Habrá que llevar brújula al cuarto oscuro.

22 Junio 2003
Por Nora Lía Jabif

Todas las mañanas, ella y el taxista de la esquina repiten el mismo diálogo: "¿y, no entró nadie más al boliche?" "Nadie, doña, apenas esos cuatro jovencitos que pintan los pasacalles". El boliche es uno de los tantos locales alquilados por políticos o "candidatos a ..." que mitigan temporariamente la crisis inmobiliaria del barrio sur. Y a la mujer y a Chicho (tal el sobrenombre de nuestro amigo) les intriga ese local casi solitario, con unas cuantas sillas de plástico vacías, y cuya única marca de campaña es un cartel que presenta a dos de los candidatos a legislador o a concejal de los más de 1.800 sublemas anotados en la provincia para la contienda electoral del domingo próximo.
"Mire si nos sorprenden, Chicho, y el domingo arrasan y se quedan con una banca legislativa", se ríe la vecina. Y se queda pensando qué diría del Tucumán 2003 el griego Artistóteles, que hace veintiséis siglos "inventó" la política y le dio a esa actividad el crédito de ser el "arte de la ciudad o de la polis". Mientras patea alguno de los más de veinte millones de votos que se amontonan en las veredas y que han cambiado por un rato el humor de los imprenteros, se dice que con tantos candidatos ni el mejor vendedor de imagen podría imponer algún nombre a costa de marketing político.

La venganza
"Ya ni siquiera se trata -como en los años 90, cuando todo era marketing- del triunfo del estilo sobre la sustancia", elucubra.

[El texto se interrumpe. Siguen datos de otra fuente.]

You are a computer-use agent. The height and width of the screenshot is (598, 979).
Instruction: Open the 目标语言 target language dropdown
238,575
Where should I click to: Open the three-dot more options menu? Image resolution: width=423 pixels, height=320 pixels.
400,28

Y ve que en cada esquina del barrio de infancia, donde antes estaban la panadería, o la verdulería, ha florecido un efímero local del sublema "Trabajando por usted".

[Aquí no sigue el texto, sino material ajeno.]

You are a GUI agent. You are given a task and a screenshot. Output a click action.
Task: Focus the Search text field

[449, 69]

Ella -que en su vida votó menos veces que lo que hubiera querido- se ríe de pensar que tanta oferta electoral sea acaso una venganza que le ha propinado el sistema democrático: ahora tiene en toda la provincia, el doble de sublemas que los que había en 1999, y en la capital, un 52% más de listas de candidatos para el mismo período (102, en 1999, contra las 155 actuales).
La vecina pasa por la sede de un gremialista peronista y un ex "topista" que volvió al "movimiento" tras un paso por FR. Un poco más allá, una ex bussista le habla desde la pared, ahora representando al "jerecismo" y, a escasos metros un afiche exhibe el rostro de un ex radical que ahora apuesta al "alperovichismo", que se dice peronista si no fuera porque "Renzo" le disputa el pedigrí, desde un afiche que apela a la niñez. Parada ante un afiche puesto al revés de Ricardo Bussi, ella piensa que si las promesas se cumplen, finalmente los privilegiados serán los niños, como también promete el ex jefe de Policía del bussismo, desde otro afiche.
Mareada por tanta confusión partidaria, recuerda los tiempos en que la unidad básica del barrio se llamaba unidad básica. Y el comité, comité. Y se pregunta si esta no será "la política moderna", ante el fin de las hegemonías partidarias.
La electora observa las campañas gráficas del último tramo: el mirandismo usa los íconos del peronismo (Eva y Perón) y hace ostentación de su poder territorial, con una caravana de sublemas oficiales. Y el "jerecismo", que llegó con consignas éticas, muestra un afiche en el que juega a descalificar a los adversarios. Ella piensa que al final se ha impuesto el marketing: el triunfo del estilo sobre la sustancia.
Desde el parque le llega una noticia: en Filosofía y Letras, los muchachos del PO hacen campaña en la Facultad tomada. El viernes, la Juventud Universitaria Peronista (integra la Federación Universitaria de Tucumán con radicales y humanistas) mandó sus "bombos" para desalentar a los rebeldes. Entonces, ella termina de leer el diario, respira profundo, y se dice que las cosas no han cambiado tanto como parecía.